恩田 陸 03


不安な童話


2005/08/13

 ミステリーだのファンタジーだのというジャンルの境界線をぼやかし、曖昧にしてしまうのが恩田陸という作家の持ち味である。本作もまたそうした作品の一つ…だと思っていた。

 女流画家・高槻倫子の遺作展で強烈な既視感に襲われ、意識を失った古橋万由子。彼女は高槻倫子の息子から、25年前に殺された母の生まれ変わりと告げられるのだが…。

 恩田陸らしいテーマ。ところがどうだろう。実によく練られている。恩田作品でありながら、これほど起承転結がきっちりしているとは。万由子の「能力」はともかくとして、謎の解明は極めて合理的。ジャンルに拘るわけではないが、これは作り込まれたミステリーだ。

 あまり緻密なプロットを構築せずに勢いに任せて書いてしまう作家、というのが僕の恩田陸に対する認識だったので、初期にこういう作品を書いていたのは意外な発見だった。何だか恩田さんらしくないと思った僕は、本当に勝手な読者である。ごめんなさい。

 「完成度」と同時に印象的なのが、解説でも触れている文体の「軽やかさ」である。ネタ的に、重くしようと思えばいくらでも重くなるし、血を流そうと思えばいくらでも流せるだろう。恐怖を煽ることもできただろう。しかし、そうはしなかった。恩田陸初心者にも大変読みやすい作品になっている。ただし、その点を物足りないと感じる読者もいると思う。

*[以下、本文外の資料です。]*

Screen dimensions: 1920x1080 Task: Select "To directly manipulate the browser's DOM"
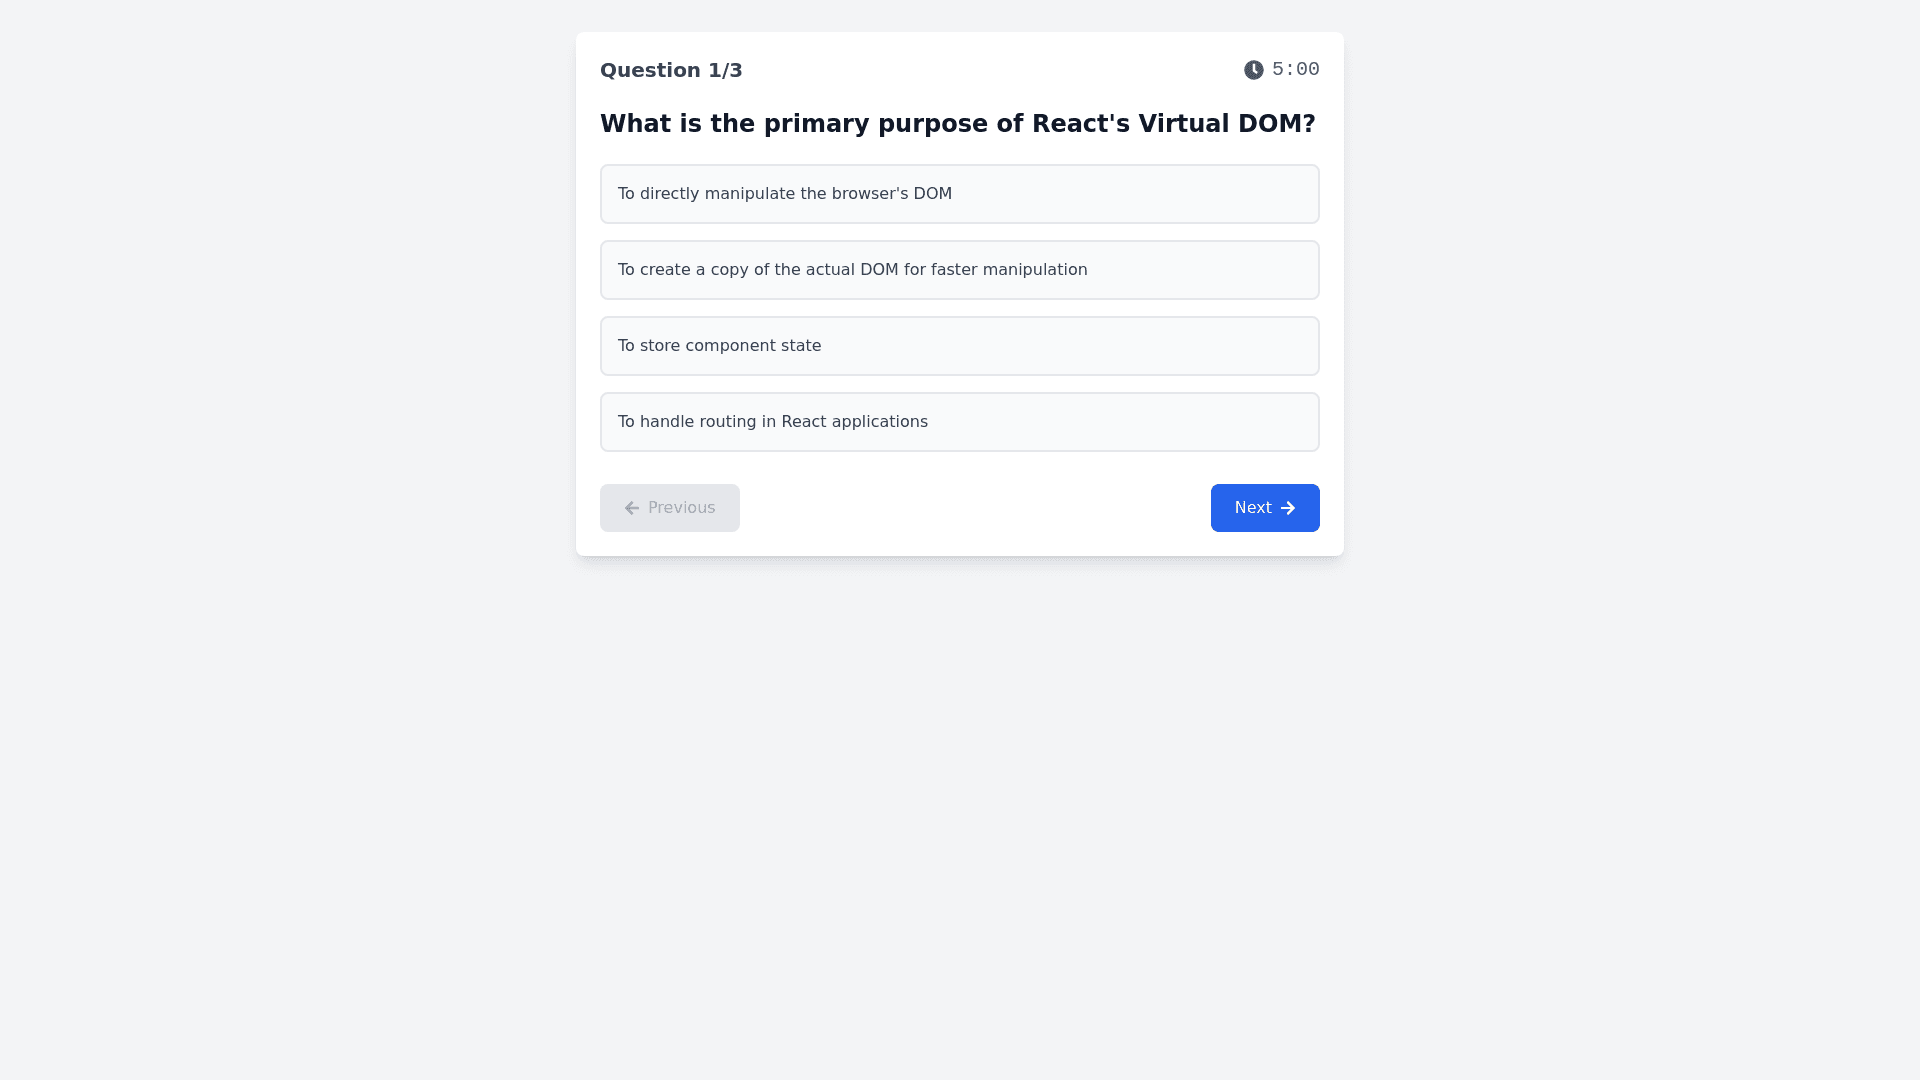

 軽やかさの原因の一つが、万由子が秘書を務める大学教授の浦田泰山と、友人である今泉俊太郎のキャラクターである。事態を楽しんでいるかのような緊張感のなさ。しかし、泰山先生は重要な鍵を握っているのだった。恩田作品には一度きりで終わらせるには惜しいキャラクターがよく登場するなあ。ありゃ、そういえば俊太郎はどこへ行った?

 全体の軽やかさと、高槻倫子の執念が拮抗するように展開していくが、その「能力」を差し引いても強烈な人物であるのは間違いない。遺書に込められた回りくどいまでの悪意に苦笑させられる。関係ない話だが、幼少時から幻覚に悩まされているというアーティスト、草間彌生を思い出した。何となく通じるものがあるように思うのだが。